The objective of this study was to determine the impact of omeprazole on bismuth (Bi) bioavailability when given in a three-in-one capsule containing bismuth biskalcitrate, metronidazole, and tetracycline. Thirty-four healthy volunteers were randomly assigned to receive three capsules (each containing bismuth biskalcitrate 140 mg + metronidazole 125 mg + tetracycline 125 mg) qid alone x 6 days or the same treatment + omeprazole (OM) 20 mg bid. Blood was drawn at intervals for 24 hours after the last dose. After the last dose, mean (CV) Cmin for plasma bismuth was 2882 pg/mL (36%) and 1195 pg/mL (23%) (p< 0.001), with and without OM, respectively. Mean (CV) Cmax was 25,493 pg/mL (69%) and 8061 pg/mL (28%) (p < 0.001) with and without OM, respectively.

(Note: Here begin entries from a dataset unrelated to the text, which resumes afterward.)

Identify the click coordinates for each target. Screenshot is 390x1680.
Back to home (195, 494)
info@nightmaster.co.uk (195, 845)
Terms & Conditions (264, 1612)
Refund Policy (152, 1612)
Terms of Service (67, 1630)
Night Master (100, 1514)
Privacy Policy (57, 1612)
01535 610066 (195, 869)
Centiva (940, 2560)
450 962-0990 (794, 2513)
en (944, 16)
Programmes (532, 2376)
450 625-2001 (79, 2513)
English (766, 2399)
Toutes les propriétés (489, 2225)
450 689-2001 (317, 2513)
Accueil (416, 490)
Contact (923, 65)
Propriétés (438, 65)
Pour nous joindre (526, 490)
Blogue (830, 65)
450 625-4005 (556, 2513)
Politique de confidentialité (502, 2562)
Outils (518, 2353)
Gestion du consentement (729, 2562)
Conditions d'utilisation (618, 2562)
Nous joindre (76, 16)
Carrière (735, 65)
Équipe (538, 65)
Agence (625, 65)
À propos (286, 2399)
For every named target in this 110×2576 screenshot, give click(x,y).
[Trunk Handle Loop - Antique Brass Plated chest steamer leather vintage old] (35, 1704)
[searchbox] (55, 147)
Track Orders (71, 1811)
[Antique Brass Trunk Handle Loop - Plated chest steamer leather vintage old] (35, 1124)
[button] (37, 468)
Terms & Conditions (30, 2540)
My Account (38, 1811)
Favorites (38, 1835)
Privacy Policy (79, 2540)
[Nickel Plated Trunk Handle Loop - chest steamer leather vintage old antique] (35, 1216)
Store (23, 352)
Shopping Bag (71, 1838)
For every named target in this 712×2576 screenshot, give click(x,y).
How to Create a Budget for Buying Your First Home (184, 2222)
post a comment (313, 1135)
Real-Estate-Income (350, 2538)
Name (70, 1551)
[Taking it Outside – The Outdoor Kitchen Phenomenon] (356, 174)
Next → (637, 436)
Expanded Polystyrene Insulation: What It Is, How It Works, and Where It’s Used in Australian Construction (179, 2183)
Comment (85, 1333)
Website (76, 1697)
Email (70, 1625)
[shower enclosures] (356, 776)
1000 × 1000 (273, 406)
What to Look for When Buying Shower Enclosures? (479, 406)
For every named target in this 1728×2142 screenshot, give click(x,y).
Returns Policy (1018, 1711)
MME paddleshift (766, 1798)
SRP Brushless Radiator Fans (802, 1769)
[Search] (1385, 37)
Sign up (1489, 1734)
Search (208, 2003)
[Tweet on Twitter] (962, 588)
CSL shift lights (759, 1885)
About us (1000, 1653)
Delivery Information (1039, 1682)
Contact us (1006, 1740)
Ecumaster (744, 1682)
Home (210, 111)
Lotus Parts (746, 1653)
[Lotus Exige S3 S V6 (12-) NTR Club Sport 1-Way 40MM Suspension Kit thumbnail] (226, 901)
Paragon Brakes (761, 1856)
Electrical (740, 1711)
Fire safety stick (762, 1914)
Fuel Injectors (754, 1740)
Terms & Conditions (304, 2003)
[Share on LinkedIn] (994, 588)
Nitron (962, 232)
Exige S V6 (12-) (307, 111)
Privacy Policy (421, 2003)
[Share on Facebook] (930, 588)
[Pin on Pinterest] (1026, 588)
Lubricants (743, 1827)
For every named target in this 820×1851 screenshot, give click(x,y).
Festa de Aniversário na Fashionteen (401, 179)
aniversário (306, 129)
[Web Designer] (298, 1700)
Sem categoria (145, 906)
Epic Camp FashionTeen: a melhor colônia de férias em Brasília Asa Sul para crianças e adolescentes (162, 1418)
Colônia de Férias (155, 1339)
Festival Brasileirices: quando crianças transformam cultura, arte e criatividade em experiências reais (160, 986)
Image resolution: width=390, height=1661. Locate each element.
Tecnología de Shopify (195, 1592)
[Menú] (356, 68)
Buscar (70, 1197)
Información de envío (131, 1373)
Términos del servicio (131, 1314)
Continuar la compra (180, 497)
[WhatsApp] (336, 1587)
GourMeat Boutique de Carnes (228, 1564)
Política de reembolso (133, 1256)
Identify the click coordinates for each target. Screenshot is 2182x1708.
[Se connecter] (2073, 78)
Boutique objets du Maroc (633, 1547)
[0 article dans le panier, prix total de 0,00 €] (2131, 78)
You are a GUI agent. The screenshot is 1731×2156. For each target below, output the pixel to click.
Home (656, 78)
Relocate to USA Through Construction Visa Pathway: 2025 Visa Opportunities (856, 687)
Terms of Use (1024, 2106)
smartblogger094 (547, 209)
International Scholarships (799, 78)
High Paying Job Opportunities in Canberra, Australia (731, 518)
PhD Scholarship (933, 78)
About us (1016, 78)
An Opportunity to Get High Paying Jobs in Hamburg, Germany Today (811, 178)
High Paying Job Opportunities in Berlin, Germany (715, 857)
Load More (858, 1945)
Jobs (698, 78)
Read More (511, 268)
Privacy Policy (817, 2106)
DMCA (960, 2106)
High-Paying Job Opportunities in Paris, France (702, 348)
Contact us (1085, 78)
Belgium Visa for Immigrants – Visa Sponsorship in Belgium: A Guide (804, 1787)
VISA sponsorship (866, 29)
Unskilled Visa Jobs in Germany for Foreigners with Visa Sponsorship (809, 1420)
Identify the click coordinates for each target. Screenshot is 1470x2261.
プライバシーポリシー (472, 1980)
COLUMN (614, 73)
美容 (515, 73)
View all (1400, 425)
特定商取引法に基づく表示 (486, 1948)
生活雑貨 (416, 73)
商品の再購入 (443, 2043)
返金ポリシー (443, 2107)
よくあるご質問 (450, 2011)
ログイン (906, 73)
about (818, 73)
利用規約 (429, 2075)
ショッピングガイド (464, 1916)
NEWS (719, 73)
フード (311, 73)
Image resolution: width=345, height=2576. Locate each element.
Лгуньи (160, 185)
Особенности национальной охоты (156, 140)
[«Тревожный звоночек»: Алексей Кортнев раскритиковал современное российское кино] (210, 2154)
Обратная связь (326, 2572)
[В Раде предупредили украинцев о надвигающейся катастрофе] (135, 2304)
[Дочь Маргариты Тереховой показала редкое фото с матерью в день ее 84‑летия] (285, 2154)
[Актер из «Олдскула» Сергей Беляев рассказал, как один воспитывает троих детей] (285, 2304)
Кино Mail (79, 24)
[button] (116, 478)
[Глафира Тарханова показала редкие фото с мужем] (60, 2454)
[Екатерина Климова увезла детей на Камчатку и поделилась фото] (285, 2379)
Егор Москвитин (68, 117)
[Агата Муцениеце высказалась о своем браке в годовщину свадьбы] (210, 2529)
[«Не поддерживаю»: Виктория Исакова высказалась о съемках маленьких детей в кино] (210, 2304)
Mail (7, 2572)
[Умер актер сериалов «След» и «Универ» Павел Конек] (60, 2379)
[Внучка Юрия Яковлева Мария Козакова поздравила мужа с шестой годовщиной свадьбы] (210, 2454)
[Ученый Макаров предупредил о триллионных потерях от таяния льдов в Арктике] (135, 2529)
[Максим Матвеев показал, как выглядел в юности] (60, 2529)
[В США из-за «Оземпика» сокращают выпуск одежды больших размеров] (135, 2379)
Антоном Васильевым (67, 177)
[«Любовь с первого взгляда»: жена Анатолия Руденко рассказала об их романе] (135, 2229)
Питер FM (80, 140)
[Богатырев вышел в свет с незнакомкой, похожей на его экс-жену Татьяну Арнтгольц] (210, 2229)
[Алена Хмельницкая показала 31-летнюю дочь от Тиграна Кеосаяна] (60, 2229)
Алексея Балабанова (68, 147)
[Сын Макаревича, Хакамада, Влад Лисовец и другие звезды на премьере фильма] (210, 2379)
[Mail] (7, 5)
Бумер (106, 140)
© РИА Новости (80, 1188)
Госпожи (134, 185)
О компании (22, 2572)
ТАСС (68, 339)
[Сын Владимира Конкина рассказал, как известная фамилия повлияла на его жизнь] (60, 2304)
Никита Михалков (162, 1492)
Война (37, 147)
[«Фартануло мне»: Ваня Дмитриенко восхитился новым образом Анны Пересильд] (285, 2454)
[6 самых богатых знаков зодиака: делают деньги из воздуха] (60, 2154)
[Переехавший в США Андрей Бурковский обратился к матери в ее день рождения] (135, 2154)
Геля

AUC0-24 increased by 2.9 in presence of OM (p < 0.001). Adverse events in both groups were usually mild and of a gastrointestinal nature, and all had resolved by the end of the trial. This study confirms an interaction between Bi biskalcitrate and OM. Risk of Bi toxicity, seen after long-term use of Bi compounds, is minimal here because plasma levels of Bi remained well below the toxic levels of 50 µg/L, and the treatment period with this triple capsule + OM is only 10 days, a substantially lower number of days compared to that which might produce Bi toxicity.
Key Words: Omeprazole bismuth biskalcitrate bioavailability drug combinations
Address for reprints: Dr. Jean Spénard, Axcan Pharma, Inc., 597 boul Laurier, Mont-Saint-Hilaire Qc, Canada J3H 6C4.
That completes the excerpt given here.